Three steps: get a key, point your SDK at the base URL, pick an alias from the model catalog.

curl — your first request
curl https://litellm.intelli-verse-x.ai/v1/chat/completions \
  -H "Authorization: Bearer $INTELLIVERSE_API_KEY" \
  -H "Content-Type: application/json" \
  -d '{
    "model": "selfhosted-chat",
    "messages": [{"role": "user", "content": "Say hello in 5 words."}]
  }'
Python — OpenAI SDK
from openai import OpenAI

client = OpenAI(
    base_url="https://litellm.intelli-verse-x.ai/v1",
    api_key=os.environ["INTELLIVERSE_API_KEY"],
)

res = client.chat.completions.create(
    model="claude-sonnet",  # any alias from the catalog
    messages=[{"role": "user", "content": "Hello!"}],
)
print(res.choices[0].message.content)
TypeScript — OpenAI SDK
import OpenAI from "openai";

const client = new OpenAI({
  baseURL: "https://litellm.intelli-verse-x.ai/v1",
  apiKey: process.env.INTELLIVERSE_API_KEY,
});

const res = await client.chat.completions.create({
  model: "kimi-k2",
  messages: [{ role: "user", content: "Hello!" }],
});

Authentication

Every request carries a bearer token in the Authorization header.
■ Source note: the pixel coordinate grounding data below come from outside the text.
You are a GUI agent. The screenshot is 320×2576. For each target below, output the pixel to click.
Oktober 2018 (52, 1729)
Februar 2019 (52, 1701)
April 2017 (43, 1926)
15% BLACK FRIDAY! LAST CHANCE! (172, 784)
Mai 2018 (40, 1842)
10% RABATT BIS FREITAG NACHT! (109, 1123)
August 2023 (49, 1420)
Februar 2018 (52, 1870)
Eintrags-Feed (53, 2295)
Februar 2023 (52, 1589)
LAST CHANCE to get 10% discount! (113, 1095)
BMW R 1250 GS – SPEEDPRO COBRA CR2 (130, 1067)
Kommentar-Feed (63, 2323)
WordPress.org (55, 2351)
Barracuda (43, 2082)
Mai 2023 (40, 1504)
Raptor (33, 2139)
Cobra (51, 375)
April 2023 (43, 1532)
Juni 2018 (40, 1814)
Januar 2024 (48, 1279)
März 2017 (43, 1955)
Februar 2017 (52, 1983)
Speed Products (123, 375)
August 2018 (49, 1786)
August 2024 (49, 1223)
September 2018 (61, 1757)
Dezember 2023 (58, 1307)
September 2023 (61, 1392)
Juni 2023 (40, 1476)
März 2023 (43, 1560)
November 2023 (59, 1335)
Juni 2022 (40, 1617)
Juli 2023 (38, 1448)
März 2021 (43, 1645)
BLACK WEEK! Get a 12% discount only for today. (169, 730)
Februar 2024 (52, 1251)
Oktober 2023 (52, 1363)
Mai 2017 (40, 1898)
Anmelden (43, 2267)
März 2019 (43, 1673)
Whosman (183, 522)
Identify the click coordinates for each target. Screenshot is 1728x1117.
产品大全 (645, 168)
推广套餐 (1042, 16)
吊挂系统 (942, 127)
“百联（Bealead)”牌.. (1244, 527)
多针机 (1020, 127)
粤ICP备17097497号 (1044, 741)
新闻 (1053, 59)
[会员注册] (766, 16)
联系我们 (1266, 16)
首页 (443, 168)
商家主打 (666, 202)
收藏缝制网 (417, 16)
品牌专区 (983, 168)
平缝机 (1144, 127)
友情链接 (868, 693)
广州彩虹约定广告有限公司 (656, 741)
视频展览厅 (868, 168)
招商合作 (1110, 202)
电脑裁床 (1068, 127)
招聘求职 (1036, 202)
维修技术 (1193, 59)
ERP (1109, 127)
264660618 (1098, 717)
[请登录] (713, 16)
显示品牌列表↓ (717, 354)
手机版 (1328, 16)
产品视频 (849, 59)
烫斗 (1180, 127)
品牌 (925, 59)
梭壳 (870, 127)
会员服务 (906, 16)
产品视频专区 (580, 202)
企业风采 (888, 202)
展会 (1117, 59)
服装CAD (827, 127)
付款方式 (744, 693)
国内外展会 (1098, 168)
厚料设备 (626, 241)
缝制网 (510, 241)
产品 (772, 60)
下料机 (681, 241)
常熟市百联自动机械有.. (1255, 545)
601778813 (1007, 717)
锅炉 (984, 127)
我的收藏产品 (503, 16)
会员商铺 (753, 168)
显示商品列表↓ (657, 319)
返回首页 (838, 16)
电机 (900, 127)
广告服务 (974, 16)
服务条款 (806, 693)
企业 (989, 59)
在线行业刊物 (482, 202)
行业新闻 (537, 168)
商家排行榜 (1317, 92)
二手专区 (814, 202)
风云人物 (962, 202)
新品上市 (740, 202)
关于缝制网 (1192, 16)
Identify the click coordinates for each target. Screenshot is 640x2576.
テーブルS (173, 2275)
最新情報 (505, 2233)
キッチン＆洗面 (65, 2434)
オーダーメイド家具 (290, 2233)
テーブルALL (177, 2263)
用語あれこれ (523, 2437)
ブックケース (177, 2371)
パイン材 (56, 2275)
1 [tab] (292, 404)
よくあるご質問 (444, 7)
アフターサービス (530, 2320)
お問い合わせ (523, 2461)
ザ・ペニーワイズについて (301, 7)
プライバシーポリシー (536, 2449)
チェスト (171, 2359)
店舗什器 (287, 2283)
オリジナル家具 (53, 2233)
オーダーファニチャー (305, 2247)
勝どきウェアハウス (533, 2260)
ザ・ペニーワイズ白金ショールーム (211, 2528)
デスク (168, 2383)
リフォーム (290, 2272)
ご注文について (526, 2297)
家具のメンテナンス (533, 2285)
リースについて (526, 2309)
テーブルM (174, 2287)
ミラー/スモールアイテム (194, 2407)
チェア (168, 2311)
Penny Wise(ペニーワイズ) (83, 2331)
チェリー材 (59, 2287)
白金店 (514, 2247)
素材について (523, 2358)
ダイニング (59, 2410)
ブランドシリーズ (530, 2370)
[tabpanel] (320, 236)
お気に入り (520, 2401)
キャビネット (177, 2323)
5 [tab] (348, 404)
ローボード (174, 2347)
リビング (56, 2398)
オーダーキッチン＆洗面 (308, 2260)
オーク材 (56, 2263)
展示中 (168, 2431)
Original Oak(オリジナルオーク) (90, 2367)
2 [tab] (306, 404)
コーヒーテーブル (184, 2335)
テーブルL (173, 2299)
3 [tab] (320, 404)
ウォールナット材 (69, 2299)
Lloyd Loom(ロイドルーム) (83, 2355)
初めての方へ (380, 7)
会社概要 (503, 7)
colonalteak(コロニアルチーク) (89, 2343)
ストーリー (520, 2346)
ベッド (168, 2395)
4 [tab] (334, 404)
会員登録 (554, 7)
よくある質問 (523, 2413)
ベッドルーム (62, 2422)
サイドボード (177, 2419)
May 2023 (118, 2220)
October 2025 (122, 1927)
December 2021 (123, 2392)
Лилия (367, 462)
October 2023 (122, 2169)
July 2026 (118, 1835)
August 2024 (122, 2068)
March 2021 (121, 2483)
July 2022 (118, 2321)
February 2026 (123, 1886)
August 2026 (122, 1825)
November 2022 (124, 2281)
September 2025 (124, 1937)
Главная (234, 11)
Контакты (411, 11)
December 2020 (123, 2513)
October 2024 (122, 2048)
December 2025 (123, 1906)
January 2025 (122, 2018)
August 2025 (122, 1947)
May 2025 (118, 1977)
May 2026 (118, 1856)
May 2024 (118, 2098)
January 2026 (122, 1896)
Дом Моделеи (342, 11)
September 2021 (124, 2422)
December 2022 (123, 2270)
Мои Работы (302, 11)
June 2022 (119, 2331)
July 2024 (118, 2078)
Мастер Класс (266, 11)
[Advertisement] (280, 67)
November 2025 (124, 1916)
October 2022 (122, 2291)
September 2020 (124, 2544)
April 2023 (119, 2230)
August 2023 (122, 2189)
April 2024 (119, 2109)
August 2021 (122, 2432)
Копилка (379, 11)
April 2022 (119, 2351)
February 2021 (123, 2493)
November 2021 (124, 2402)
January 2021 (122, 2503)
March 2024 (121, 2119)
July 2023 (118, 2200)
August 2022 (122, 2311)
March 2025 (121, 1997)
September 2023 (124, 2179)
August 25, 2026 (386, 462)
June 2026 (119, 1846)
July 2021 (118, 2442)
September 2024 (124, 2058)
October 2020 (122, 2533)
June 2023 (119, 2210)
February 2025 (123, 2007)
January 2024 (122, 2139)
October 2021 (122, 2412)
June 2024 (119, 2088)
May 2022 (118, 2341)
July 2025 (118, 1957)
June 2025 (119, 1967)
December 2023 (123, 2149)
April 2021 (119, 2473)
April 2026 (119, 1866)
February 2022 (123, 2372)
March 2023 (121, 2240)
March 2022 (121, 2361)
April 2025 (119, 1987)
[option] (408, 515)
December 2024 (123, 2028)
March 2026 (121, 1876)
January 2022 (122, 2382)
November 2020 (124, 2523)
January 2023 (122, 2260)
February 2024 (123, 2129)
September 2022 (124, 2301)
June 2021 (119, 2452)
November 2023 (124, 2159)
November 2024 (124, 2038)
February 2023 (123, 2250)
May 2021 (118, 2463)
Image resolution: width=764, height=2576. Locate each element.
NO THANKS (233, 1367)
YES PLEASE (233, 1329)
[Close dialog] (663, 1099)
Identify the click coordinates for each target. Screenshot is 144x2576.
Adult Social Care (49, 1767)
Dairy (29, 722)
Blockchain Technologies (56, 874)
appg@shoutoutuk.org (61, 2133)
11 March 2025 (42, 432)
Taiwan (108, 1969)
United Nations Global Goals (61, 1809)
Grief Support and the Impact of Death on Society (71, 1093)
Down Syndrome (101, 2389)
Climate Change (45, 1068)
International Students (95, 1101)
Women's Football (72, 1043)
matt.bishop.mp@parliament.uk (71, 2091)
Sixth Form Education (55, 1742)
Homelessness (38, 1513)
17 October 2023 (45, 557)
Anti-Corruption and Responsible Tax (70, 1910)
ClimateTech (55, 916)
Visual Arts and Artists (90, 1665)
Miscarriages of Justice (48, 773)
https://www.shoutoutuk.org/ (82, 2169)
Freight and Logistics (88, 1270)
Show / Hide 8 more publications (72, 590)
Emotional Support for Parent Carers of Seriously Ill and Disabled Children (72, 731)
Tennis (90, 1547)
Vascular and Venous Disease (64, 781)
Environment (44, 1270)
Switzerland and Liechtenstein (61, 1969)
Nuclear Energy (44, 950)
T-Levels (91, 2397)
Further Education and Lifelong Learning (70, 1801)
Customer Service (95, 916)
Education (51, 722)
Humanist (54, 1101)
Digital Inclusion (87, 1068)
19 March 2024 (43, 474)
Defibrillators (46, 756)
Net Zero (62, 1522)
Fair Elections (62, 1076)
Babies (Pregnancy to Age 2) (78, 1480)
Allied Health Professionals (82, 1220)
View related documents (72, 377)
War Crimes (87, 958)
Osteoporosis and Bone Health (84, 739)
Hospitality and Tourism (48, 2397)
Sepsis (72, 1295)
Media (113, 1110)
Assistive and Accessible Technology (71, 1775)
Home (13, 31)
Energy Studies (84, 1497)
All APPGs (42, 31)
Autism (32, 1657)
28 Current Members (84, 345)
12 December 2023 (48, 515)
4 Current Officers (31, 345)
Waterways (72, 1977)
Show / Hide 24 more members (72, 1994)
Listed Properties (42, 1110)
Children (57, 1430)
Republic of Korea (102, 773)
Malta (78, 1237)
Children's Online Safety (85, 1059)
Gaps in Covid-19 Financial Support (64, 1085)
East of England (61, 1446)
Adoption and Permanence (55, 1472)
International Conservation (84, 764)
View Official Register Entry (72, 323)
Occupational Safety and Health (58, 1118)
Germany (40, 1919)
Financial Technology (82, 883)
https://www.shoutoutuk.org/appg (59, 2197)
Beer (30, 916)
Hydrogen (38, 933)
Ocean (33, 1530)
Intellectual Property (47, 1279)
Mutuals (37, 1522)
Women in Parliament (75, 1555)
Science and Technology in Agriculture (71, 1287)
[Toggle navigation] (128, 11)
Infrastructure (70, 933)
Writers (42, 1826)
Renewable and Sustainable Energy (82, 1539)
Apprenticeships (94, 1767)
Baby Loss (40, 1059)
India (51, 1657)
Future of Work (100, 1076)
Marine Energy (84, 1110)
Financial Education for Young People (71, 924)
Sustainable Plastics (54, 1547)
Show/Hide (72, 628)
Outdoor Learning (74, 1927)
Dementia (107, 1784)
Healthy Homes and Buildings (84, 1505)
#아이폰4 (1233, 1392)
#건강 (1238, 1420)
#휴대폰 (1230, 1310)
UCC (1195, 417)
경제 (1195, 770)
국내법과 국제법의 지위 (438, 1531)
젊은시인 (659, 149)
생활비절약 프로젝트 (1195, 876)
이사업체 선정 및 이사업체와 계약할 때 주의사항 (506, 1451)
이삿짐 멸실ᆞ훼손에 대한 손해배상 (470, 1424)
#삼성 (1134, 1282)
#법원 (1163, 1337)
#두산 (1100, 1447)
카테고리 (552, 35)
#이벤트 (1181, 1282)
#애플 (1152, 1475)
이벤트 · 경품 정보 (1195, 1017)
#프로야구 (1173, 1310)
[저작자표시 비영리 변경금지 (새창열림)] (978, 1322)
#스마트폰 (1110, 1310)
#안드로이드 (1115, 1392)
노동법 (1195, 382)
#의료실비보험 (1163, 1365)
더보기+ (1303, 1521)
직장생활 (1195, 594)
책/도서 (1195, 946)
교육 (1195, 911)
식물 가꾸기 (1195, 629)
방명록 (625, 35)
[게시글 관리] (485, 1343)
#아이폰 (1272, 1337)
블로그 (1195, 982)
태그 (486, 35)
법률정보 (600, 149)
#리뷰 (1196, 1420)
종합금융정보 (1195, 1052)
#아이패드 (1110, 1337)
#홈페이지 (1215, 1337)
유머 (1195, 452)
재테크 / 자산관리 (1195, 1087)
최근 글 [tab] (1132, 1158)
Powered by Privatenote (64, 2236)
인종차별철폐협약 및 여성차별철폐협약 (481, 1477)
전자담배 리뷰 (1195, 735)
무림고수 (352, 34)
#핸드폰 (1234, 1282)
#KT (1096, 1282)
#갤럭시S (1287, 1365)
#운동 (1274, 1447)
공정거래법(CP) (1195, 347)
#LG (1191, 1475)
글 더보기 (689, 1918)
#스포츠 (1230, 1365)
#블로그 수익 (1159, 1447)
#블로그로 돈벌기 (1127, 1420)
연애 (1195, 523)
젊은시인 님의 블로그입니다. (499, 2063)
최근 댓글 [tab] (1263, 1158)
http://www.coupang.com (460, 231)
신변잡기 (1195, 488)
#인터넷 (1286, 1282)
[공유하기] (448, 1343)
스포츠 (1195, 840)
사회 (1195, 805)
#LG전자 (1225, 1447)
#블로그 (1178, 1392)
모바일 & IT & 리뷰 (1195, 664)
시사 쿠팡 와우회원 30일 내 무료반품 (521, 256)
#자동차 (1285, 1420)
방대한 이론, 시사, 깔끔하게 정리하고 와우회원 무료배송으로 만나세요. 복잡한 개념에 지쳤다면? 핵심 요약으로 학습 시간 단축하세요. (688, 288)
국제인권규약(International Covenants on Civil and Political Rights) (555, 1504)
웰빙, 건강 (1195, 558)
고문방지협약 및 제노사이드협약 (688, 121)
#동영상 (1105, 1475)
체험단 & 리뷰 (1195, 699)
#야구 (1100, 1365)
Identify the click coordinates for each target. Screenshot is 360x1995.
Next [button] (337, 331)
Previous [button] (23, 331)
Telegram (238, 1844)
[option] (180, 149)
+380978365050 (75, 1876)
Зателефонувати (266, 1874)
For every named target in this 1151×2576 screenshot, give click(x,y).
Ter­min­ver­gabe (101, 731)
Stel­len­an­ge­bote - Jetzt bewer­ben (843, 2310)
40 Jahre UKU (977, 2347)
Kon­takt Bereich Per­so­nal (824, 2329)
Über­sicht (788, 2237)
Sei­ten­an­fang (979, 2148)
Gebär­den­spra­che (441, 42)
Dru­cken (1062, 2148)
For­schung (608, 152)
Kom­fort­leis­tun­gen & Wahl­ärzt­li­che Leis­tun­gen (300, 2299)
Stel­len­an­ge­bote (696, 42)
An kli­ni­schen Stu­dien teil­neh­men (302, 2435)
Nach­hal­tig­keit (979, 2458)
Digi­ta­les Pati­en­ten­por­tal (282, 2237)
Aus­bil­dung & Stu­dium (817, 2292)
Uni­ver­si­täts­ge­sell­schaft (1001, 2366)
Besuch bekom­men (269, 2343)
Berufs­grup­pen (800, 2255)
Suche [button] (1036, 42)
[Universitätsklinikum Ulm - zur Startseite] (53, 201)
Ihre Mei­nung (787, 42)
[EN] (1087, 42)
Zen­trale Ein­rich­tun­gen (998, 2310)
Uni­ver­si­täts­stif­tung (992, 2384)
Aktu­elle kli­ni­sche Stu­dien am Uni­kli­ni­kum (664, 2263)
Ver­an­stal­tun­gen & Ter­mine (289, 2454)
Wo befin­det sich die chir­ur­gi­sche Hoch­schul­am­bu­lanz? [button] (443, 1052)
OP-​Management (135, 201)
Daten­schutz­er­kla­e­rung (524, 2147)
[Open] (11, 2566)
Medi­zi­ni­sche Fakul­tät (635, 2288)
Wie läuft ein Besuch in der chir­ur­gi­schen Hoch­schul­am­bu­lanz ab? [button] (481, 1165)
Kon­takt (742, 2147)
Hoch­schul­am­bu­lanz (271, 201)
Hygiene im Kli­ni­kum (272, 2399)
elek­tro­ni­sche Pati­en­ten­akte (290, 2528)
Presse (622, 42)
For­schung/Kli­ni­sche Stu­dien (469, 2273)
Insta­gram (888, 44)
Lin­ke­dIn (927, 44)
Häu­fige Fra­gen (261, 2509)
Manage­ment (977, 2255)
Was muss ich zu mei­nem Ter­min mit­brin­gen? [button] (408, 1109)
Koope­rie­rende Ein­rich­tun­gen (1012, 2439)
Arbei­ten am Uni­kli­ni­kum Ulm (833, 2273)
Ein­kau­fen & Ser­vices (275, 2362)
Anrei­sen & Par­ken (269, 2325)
Keys are scoped with a daily budget and per-model access. To get a key, email support@intelli-verse-x.ai with your use case and expected volume.

Header
Authorization: Bearer sk-...your-key...
  • Keys never expire by default but can be rotated on request.
  • A key with an exhausted daily budget returns 429 until midnight UTC.
  • Do not ship keys in client-side code; proxy through your backend.

Model aliases

The model field takes an alias. Aliases are stable even when we upgrade the underlying model or provider. Wildcards (deepseek/*, gemini/*, openrouter/*) pass any model id for that provider straight through. Full pricing lives on the capabilities page.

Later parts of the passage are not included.